Takei’s participation carries a deeper historical resonance. As a child, he was forcibly removed from his home and incarcerated in a Japanese American internment camp during World War II. “The terror of that morning is seared into my memory,” he recalled, describing soldiers with bayonets ordering his family out of their home.

The campaign’s message—“Am I next?”—is projected alongside the names of individuals detained by ICE: Mauricio, seized while waiting for a bus; Juan, taken during his lunch break; Miriam, apprehended in court. These brief captions underscore the randomness and reach of the raids, turning everyday moments into flashpoints of fear.

Miguel Santana, president and CEO of the California Community Foundation, emphasized the campaign’s urgency: “When anyone’s rights are stripped away, everyone is at risk. When guilt replaces innocence, our constitution is under attack”.

The portraits are also being displayed at the Museum of Latin American Art in Long Beach and the Social and Public Art Resource Center in Venice. At LA Plaza, an accompanying installation features large-scale digital works by artists like Lalo Alcaraz and Brandy Gonzalez, telling stories of migration, resilience, and unity.

“These are not just visuals. They are voices,” said Leticia Rhi Buckley, CEO of LA Plaza de Cultura y Artes.

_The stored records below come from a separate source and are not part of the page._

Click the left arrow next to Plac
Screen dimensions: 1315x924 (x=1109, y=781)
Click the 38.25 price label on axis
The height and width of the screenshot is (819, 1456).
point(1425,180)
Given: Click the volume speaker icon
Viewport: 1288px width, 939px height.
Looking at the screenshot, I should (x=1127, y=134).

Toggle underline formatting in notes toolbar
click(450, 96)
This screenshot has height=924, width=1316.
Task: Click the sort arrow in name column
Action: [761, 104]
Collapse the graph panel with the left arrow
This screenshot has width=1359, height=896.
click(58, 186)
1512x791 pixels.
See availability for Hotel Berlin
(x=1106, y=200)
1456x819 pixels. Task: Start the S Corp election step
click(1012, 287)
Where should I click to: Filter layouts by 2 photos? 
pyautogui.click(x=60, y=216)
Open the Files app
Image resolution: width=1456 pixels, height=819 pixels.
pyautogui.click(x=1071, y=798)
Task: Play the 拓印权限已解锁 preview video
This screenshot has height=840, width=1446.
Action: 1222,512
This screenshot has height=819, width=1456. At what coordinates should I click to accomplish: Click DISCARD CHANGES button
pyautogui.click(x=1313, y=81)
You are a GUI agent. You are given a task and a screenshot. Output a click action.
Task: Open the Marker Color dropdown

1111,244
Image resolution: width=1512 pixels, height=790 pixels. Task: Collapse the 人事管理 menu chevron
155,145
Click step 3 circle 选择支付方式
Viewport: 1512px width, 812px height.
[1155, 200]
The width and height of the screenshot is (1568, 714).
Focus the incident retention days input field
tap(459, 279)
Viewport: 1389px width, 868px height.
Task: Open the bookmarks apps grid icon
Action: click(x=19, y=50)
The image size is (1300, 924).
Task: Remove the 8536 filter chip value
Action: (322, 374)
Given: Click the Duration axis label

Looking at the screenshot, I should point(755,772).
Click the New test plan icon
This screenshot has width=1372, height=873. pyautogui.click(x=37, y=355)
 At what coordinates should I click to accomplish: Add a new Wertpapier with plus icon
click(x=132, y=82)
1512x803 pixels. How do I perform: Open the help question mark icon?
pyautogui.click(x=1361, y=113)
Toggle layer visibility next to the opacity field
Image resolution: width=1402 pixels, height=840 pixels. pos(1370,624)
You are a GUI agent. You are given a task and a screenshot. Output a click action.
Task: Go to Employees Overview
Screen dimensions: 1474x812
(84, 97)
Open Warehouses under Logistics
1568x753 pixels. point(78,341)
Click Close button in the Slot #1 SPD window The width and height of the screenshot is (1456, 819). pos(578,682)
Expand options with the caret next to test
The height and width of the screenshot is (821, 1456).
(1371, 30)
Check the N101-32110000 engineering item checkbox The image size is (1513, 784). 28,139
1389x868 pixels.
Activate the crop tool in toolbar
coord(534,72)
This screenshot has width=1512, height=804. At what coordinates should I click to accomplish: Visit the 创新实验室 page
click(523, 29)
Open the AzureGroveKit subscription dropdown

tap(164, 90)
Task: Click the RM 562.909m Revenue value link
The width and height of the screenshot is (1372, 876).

The fear etched into these portraits recalls another era of American paranoia. In the 1950s, Senator Joseph McCarthy led a campaign to root out alleged communists, branding dissent as treason and destroying lives with little evidence. Today, critics see echoes of McCarthyism in the way immigration enforcement targets communities based on nationality, religion, or political expression. The question “Am I next?” is not just about deportation—it’s about the erosion of civil liberties under the guise of national security.

As ICE operations continue, the campaign expands—onto homes, new institutions, and more city walls. It is a reminder that in the face of silence, art can speak. And in the face of fear, it can ask the question that no one wants to answer: Am I next?